Melodiya is the most misunderstood label in serious record collecting. Western collectors often dismiss Soviet pressings as curiosities — technically inferior, historically interesting but not musically essential. This is wrong. Collecting Melodiya properly requires understanding what makes these records different, and what makes many of them genuinely extraordinary.
What Melodiya Actually Was
Melodiya (Мелодия) was established in 1964 as the unified state record label of the Soviet Union, consolidating several regional pressing operations under central control. Before Melodiya, Soviet records were pressed by a variety of state enterprises under the Aprelevka, Leningrad, and Tashkent plants, among others — records from this pre-Melodiya period are the rarest and most desirable Soviet pressings of all.
At its peak Melodiya claimed to be the largest record label in the world by volume. Whether or not this is true, the scale of production was enormous. The label pressed everything from Beethoven symphonies to Uzbek folk music, from jazz to children's songs, from political speeches to bard songs that the authorities would have preferred not to press at all.
Pressing Quality: The Real Story
The standard collector's wisdom is that Melodiya pressings are technically inferior to Western pressings of the same period. This is sometimes true and often false, depending on the plant, the period, and the specific title.
The Aprelevka plant outside Moscow was capable of producing excellent pressings. Records from this plant in the 1960s, identifiable by specific matrix run-out etchings, often have a clarity and dynamic range that competes comfortably with Western pressings of the same era. The worst Melodiya pressings come from the 1970s and 1980s, when vinyl quality declined across the Soviet system. These are the records that have given Melodiya its poor reputation.
What to Look For
Labels and pressings: Early Melodiya records have a distinctive dark blue label with gold text. These were replaced by lighter blue labels and eventually by the more familiar black and silver labels of the 1970s and 1980s. Generally, earlier pressing equals better pressing, though there are exceptions.
Matrix run-outs: The key information for serious Melodiya collectors is in the run-out matrix. Soviet records typically have hand-etched matrices that can identify the pressing plant, the lacquer cutting date, and the pressing year. Learn to read these and you can identify first pressings reliably.

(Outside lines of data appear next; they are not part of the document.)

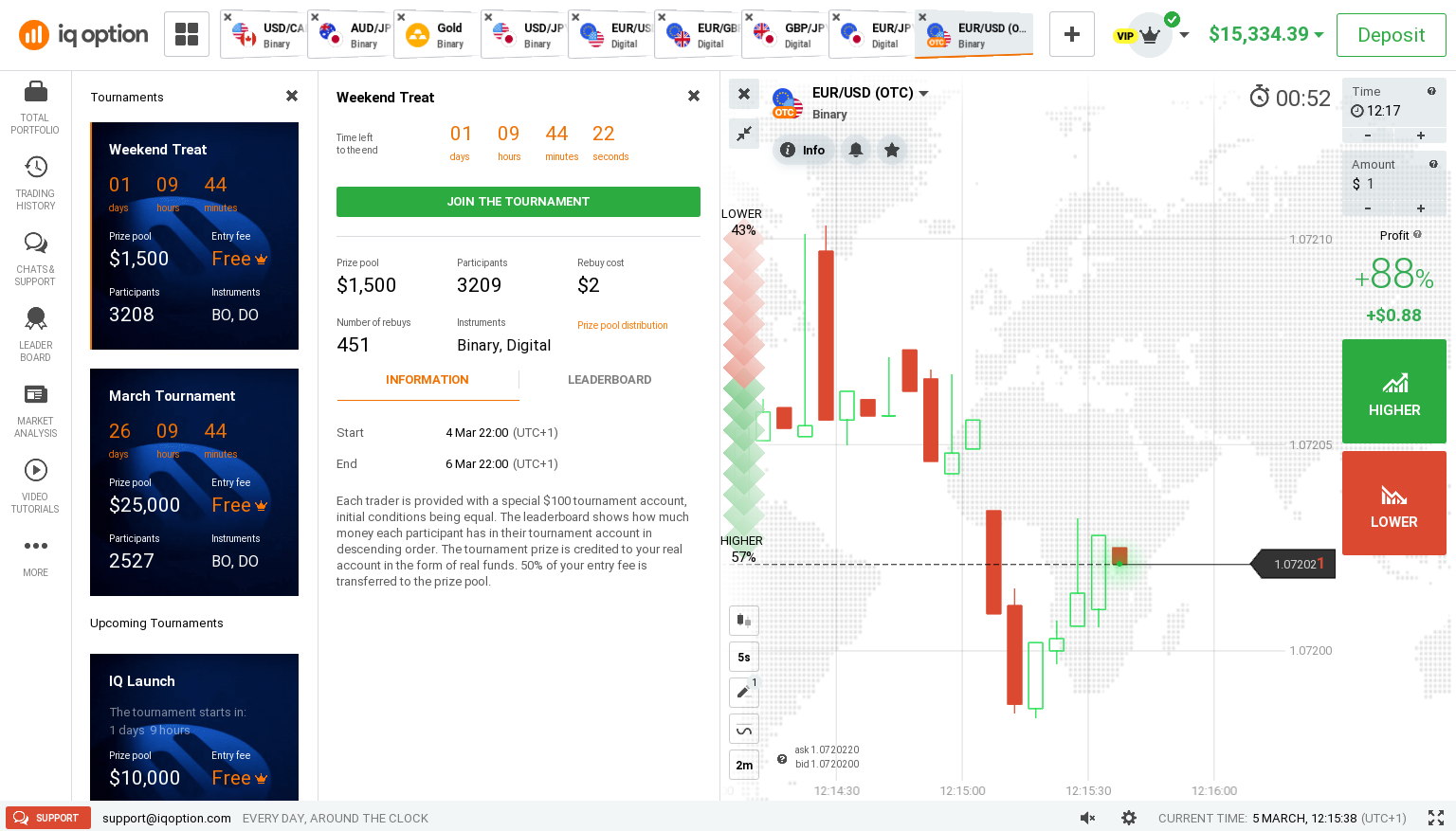Increase the trade Amount with plus

click(1420, 208)
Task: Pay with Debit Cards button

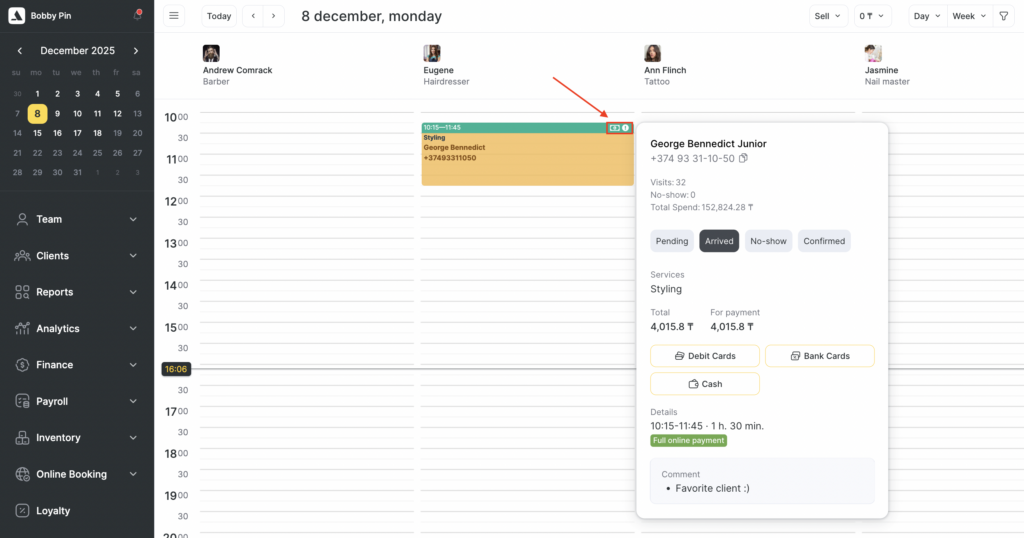Action: coord(705,356)
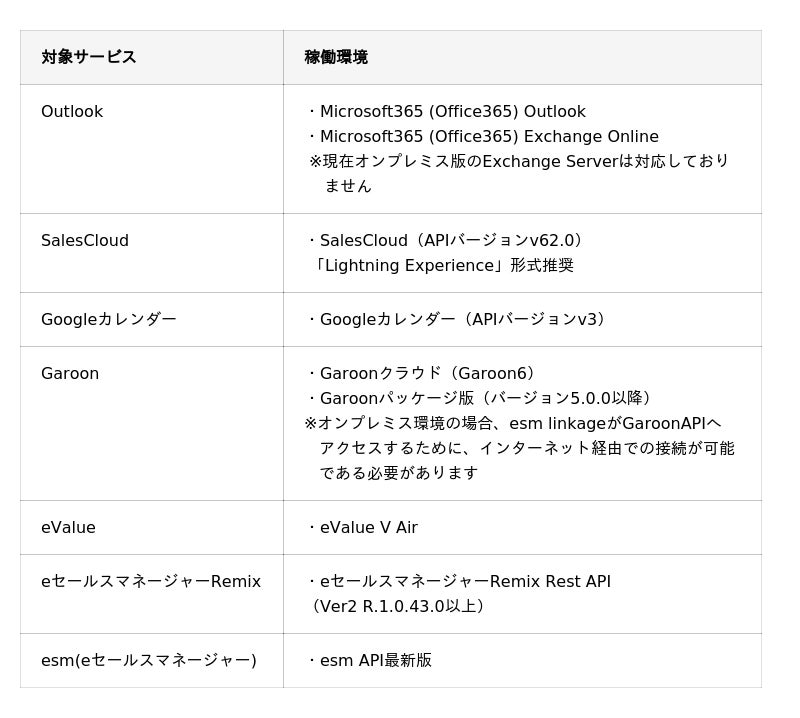Click the 対象サービス column header
800x718 pixels.
click(89, 57)
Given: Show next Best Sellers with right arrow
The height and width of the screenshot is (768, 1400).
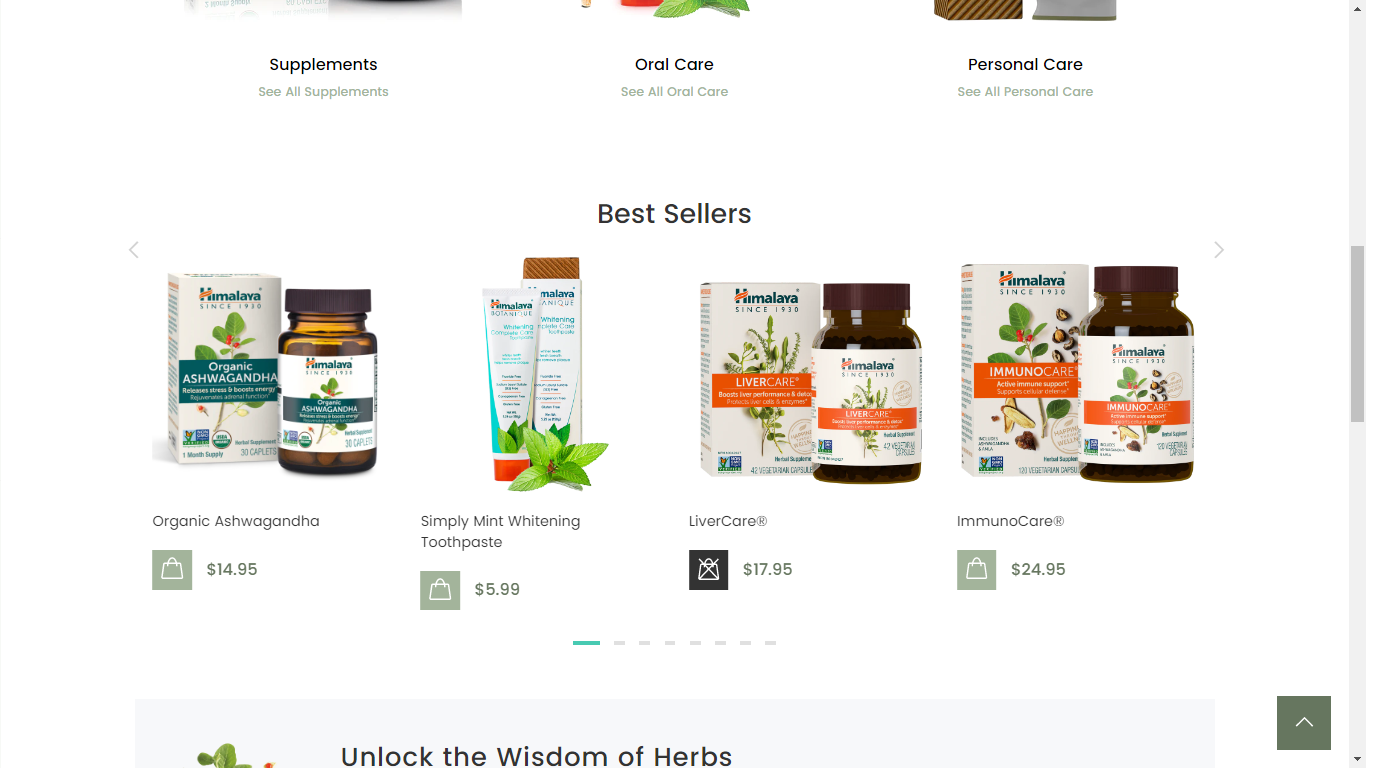Looking at the screenshot, I should (1218, 250).
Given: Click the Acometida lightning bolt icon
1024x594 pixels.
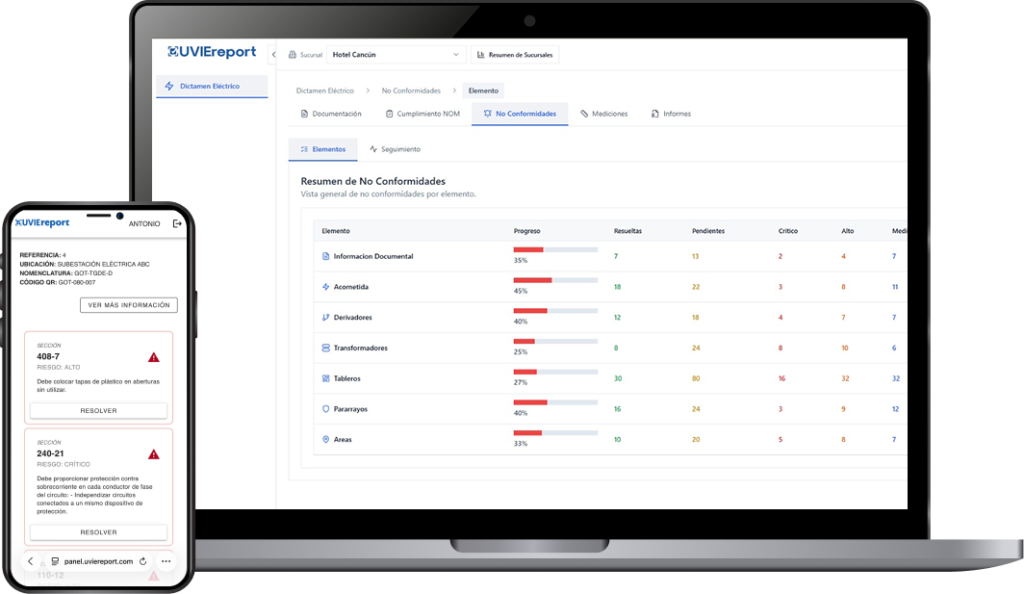Looking at the screenshot, I should point(326,287).
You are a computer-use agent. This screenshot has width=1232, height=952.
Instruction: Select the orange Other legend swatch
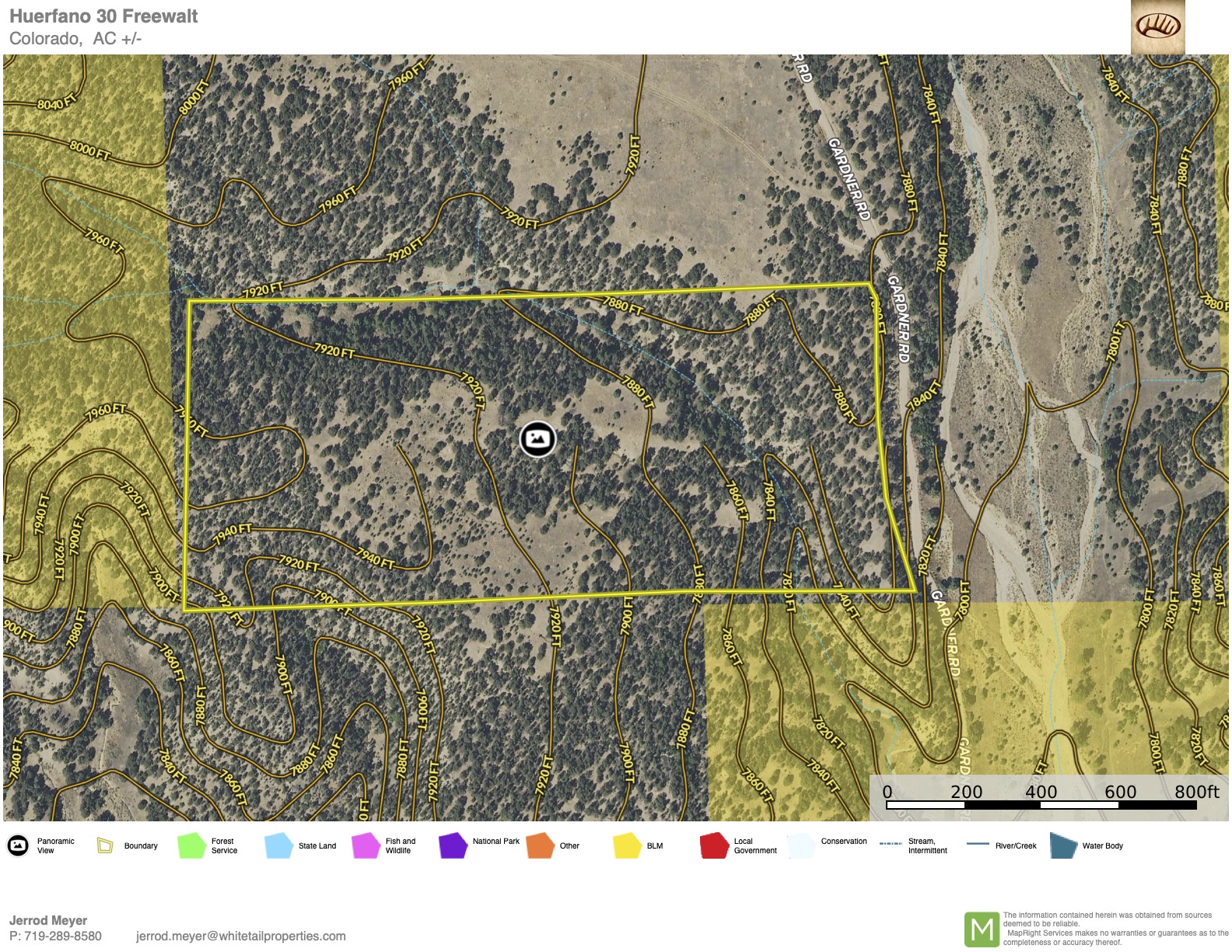pyautogui.click(x=540, y=845)
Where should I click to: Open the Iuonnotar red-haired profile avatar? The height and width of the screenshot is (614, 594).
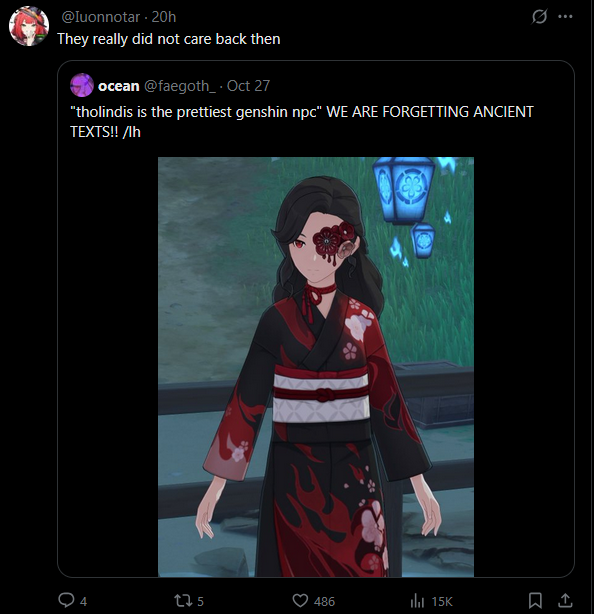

Melodiya Editions of International Artists
One of the most overlooked areas of Melodiya collecting is the label's extensive catalog of licensed and unlicensed pressings of Western and international artists. Because the Soviet Union did not adhere to international copyright conventions for much of its history, Melodiya pressed recordings by foreign artists on its own terms — sometimes through formal licensing agreements, sometimes without them.
The results are records that exist in a peculiar collector's space: editions of familiar albums that look and sound entirely unlike any Western pressing, and that were never intended to circulate outside the USSR.
Western classical artists: Melodiya had formal co-production agreements with a number of Western labels, most notably with EMI through the joint HMV/Melodiya series. These releases brought recordings by artists such as Sviatoslav Richter and David Oistrakh to Western markets, while also resulting in Soviet pressings of Western orchestras and conductors that are now collected in their own right.
Rock and pop: From the 1970s onward, Melodiya pressed licensed editions of Western rock and pop records. ABBA was released on Melodiya, as were records by Boney M, Cliff Richard, and various other artists deemed ideologically acceptable or at least commercially useful. These pressings are often instantly recognizable by their plain or strikingly different sleeve designs, Soviet-style typography, and transliterated track listings. They are collected both as curiosities and, in some cases, for their pressing quality, which varies considerably.
Jazz: Melodiya licensed recordings from Western jazz labels including, notably, records from the Czechoslovak Supraphon catalog and from various American labels. Duke Ellington's visits to the USSR produced official recordings released on Melodiya. Benny Goodman's 1962 Soviet tour likewise resulted in a Melodiya release that remains one of the more sought-after documents of Cold War cultural exchange.
What makes these pressings collectible: Beyond their novelty, Melodiya editions of international artists are genuinely scarce outside the former Eastern Bloc. Pressed in quantities determined by Soviet cultural planners rather than market demand, they did not circulate freely in the West. Finding a Melodiya pressing of a well-known album in a Western crate is a genuine find. The sleeve art alone — often redesigned entirely, sometimes with artwork bearing no obvious relationship to the original release — makes many of these records visually distinctive objects.
As with all Melodiya collecting, the matrix run-out remains your best guide to identifying what you have. International releases typically carry the same plant codes and dating conventions as domestic Melodiya pressings.
Where to Find Them
Melodiya records appear regularly at markets in Portugal, Spain, France, and Germany — brought west by emigrants and their descendants. Prices are generally low outside of specialist dealers. The key is knowing what you're looking at. A five-euro crate-dig find with the right matrix etching can be a first pressing worth fifty times that to the right collector.